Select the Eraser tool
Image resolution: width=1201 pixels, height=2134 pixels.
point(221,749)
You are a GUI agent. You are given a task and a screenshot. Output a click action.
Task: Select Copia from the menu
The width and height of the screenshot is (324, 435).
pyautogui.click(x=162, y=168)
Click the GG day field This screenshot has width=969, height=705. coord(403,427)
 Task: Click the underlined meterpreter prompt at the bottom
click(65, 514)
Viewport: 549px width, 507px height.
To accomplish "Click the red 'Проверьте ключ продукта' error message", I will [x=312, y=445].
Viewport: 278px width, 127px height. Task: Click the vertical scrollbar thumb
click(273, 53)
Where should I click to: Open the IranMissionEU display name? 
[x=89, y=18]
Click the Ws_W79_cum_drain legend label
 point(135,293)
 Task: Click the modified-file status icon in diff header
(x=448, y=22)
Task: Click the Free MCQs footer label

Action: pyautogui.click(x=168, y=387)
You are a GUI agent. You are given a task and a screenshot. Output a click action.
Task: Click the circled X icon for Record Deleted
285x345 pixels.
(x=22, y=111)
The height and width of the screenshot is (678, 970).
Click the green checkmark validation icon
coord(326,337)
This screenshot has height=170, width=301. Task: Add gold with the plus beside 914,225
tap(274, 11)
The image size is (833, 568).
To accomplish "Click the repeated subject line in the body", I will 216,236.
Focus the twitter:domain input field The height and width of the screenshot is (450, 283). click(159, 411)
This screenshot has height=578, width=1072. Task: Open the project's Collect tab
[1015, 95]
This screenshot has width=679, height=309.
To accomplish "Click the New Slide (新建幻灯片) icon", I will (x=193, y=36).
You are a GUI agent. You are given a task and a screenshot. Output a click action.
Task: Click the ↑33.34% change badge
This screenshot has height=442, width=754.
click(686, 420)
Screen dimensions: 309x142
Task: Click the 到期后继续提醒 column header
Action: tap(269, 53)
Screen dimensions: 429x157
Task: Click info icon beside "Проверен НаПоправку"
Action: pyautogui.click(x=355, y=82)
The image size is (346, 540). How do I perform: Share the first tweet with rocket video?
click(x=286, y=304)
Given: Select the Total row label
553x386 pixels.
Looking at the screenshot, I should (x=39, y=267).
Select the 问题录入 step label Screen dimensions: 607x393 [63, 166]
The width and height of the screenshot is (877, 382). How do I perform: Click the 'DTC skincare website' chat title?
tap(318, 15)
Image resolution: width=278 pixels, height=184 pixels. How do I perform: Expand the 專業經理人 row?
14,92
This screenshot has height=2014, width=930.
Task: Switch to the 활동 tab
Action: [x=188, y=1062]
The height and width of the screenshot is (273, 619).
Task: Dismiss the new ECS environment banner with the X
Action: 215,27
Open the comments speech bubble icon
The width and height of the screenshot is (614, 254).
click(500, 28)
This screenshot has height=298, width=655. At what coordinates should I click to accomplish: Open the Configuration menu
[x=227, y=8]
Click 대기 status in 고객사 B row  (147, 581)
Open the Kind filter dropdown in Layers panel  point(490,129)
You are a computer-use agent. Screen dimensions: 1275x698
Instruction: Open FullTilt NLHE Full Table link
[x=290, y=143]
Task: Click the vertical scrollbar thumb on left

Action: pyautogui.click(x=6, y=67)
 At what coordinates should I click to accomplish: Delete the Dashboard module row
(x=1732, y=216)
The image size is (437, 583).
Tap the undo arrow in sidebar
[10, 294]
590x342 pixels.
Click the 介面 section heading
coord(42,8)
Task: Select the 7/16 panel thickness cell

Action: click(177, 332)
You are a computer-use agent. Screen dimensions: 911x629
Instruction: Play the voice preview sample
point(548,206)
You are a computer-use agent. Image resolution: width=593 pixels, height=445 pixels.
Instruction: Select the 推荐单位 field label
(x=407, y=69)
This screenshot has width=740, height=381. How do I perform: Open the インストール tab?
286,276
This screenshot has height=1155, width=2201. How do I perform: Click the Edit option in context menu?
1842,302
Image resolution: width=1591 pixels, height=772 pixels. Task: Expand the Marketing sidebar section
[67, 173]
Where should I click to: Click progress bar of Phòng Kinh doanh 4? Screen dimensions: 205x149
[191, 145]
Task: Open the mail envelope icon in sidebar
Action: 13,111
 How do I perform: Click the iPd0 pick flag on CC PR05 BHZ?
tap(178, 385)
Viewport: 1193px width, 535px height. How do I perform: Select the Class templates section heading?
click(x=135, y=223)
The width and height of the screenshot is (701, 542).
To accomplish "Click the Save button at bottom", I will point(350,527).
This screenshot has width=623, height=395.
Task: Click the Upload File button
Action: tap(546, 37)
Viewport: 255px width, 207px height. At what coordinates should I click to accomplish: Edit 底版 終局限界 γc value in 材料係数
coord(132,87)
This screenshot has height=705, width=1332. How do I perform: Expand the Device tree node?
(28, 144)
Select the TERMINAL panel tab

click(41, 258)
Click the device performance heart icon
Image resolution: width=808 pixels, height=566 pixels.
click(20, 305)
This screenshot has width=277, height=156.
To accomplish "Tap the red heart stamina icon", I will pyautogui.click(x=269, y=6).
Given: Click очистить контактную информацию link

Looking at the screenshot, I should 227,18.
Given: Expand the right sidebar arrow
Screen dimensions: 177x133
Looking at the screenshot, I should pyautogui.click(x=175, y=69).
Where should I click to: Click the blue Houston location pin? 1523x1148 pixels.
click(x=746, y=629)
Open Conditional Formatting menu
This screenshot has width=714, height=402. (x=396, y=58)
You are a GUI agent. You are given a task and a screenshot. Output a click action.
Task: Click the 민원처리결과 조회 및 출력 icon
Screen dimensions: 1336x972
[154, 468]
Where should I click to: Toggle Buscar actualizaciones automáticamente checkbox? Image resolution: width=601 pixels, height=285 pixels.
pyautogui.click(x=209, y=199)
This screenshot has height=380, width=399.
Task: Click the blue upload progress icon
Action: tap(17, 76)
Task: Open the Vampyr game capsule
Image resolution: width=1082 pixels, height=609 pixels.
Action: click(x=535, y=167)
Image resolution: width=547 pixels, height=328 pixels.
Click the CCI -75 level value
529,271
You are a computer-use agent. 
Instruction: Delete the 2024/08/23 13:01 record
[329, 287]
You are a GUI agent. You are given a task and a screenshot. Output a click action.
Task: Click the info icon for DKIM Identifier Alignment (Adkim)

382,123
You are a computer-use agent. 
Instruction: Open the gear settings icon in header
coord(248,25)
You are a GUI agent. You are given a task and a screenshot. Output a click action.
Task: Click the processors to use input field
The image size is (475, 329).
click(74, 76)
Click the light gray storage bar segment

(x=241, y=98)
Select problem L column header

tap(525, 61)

* _Work task_
Each entry is to be retyped exactly as it appears.

* _Solution below_
Select the Eraser tool
Image resolution: width=1201 pixels, height=2134 pixels.
point(221,749)
You are a GUI agent. You are given a task and a screenshot. Output a click action.
Task: Select Copia from the menu
The width and height of the screenshot is (324, 435).
pyautogui.click(x=162, y=168)
Click the GG day field This screenshot has width=969, height=705. coord(403,427)
 Task: Click the underlined meterpreter prompt at the bottom
click(65, 514)
Viewport: 549px width, 507px height.
To accomplish "Click the red 'Проверьте ключ продукта' error message", I will [x=312, y=445].
Viewport: 278px width, 127px height. Task: Click the vertical scrollbar thumb
click(273, 53)
Where should I click to: Open the IranMissionEU display name? 
[x=89, y=18]
Click the Ws_W79_cum_drain legend label
 point(135,293)
 Task: Click the modified-file status icon in diff header
(x=448, y=22)
Task: Click the Free MCQs footer label

Action: pyautogui.click(x=168, y=387)
You are a GUI agent. You are given a task and a screenshot. Output a click action.
Task: Click the circled X icon for Record Deleted
285x345 pixels.
(x=22, y=111)
The height and width of the screenshot is (678, 970).
Click the green checkmark validation icon
coord(326,337)
This screenshot has height=170, width=301. Task: Add gold with the plus beside 914,225
tap(274, 11)
The image size is (833, 568).
To accomplish "Click the repeated subject line in the body", I will 216,236.
Focus the twitter:domain input field The height and width of the screenshot is (450, 283). click(159, 411)
This screenshot has height=578, width=1072. Task: Open the project's Collect tab
[1015, 95]
This screenshot has width=679, height=309.
To accomplish "Click the New Slide (新建幻灯片) icon", I will (x=193, y=36).
You are a GUI agent. You are given a task and a screenshot. Output a click action.
Task: Click the ↑33.34% change badge
This screenshot has height=442, width=754.
click(686, 420)
Screen dimensions: 309x142
Task: Click the 到期后继续提醒 column header
Action: tap(269, 53)
Screen dimensions: 429x157
Task: Click info icon beside "Проверен НаПоправку"
Action: pyautogui.click(x=355, y=82)
The image size is (346, 540). How do I perform: Share the first tweet with rocket video?
click(x=286, y=304)
Given: Select the Total row label
553x386 pixels.
Looking at the screenshot, I should (x=39, y=267).
Select the 问题录入 step label Screen dimensions: 607x393 [63, 166]
The width and height of the screenshot is (877, 382). How do I perform: Click the 'DTC skincare website' chat title?
tap(318, 15)
Image resolution: width=278 pixels, height=184 pixels. How do I perform: Expand the 專業經理人 row?
14,92
This screenshot has height=2014, width=930.
Task: Switch to the 활동 tab
Action: [x=188, y=1062]
The height and width of the screenshot is (273, 619).
Task: Dismiss the new ECS environment banner with the X
Action: 215,27
Open the comments speech bubble icon
The width and height of the screenshot is (614, 254).
click(500, 28)
This screenshot has height=298, width=655. At what coordinates should I click to accomplish: Open the Configuration menu
[x=227, y=8]
Click 대기 status in 고객사 B row  (147, 581)
Open the Kind filter dropdown in Layers panel  point(490,129)
You are a computer-use agent. Screen dimensions: 1275x698
Instruction: Open FullTilt NLHE Full Table link
[x=290, y=143]
Task: Click the vertical scrollbar thumb on left

Action: pyautogui.click(x=6, y=67)
 At what coordinates should I click to accomplish: Delete the Dashboard module row
(x=1732, y=216)
The image size is (437, 583).
Tap the undo arrow in sidebar
[10, 294]
590x342 pixels.
Click the 介面 section heading
coord(42,8)
Task: Select the 7/16 panel thickness cell

Action: click(177, 332)
You are a computer-use agent. Screen dimensions: 911x629
Instruction: Play the voice preview sample
point(548,206)
You are a computer-use agent. Image resolution: width=593 pixels, height=445 pixels.
Instruction: Select the 推荐单位 field label
(x=407, y=69)
This screenshot has width=740, height=381. How do I perform: Open the インストール tab?
286,276
This screenshot has height=1155, width=2201. How do I perform: Click the Edit option in context menu?
1842,302
Image resolution: width=1591 pixels, height=772 pixels. Task: Expand the Marketing sidebar section
[67, 173]
Where should I click to: Click progress bar of Phòng Kinh doanh 4? Screen dimensions: 205x149
[191, 145]
Task: Open the mail envelope icon in sidebar
Action: 13,111
 How do I perform: Click the iPd0 pick flag on CC PR05 BHZ?
tap(178, 385)
Viewport: 1193px width, 535px height. How do I perform: Select the Class templates section heading?
click(x=135, y=223)
The width and height of the screenshot is (701, 542).
To accomplish "Click the Save button at bottom", I will point(350,527).
This screenshot has width=623, height=395.
Task: Click the Upload File button
Action: tap(546, 37)
Viewport: 255px width, 207px height. At what coordinates should I click to accomplish: Edit 底版 終局限界 γc value in 材料係数
coord(132,87)
This screenshot has height=705, width=1332. How do I perform: Expand the Device tree node?
(28, 144)
Select the TERMINAL panel tab

click(41, 258)
Click the device performance heart icon
Image resolution: width=808 pixels, height=566 pixels.
click(20, 305)
This screenshot has width=277, height=156.
To accomplish "Tap the red heart stamina icon", I will pyautogui.click(x=269, y=6).
Given: Click очистить контактную информацию link

Looking at the screenshot, I should 227,18.
Given: Expand the right sidebar arrow
Screen dimensions: 177x133
Looking at the screenshot, I should pyautogui.click(x=175, y=69).
Where should I click to: Click the blue Houston location pin? 1523x1148 pixels.
click(x=746, y=629)
Open Conditional Formatting menu
This screenshot has width=714, height=402. (x=396, y=58)
You are a GUI agent. You are given a task and a screenshot. Output a click action.
Task: Click the 민원처리결과 조회 및 출력 icon
Screen dimensions: 1336x972
[154, 468]
Where should I click to: Toggle Buscar actualizaciones automáticamente checkbox? Image resolution: width=601 pixels, height=285 pixels.
pyautogui.click(x=209, y=199)
This screenshot has height=380, width=399.
Task: Click the blue upload progress icon
Action: tap(17, 76)
Task: Open the Vampyr game capsule
Image resolution: width=1082 pixels, height=609 pixels.
Action: click(x=535, y=167)
Image resolution: width=547 pixels, height=328 pixels.
Click the CCI -75 level value
529,271
You are a computer-use agent. 
Instruction: Delete the 2024/08/23 13:01 record
[329, 287]
You are a GUI agent. You are given a task and a screenshot. Output a click action.
Task: Click the info icon for DKIM Identifier Alignment (Adkim)

382,123
You are a computer-use agent. 
Instruction: Open the gear settings icon in header
coord(248,25)
You are a GUI agent. You are given a task and a screenshot. Output a click action.
Task: Click the processors to use input field
The image size is (475, 329).
click(74, 76)
Click the light gray storage bar segment

(x=241, y=98)
Select problem L column header

tap(525, 61)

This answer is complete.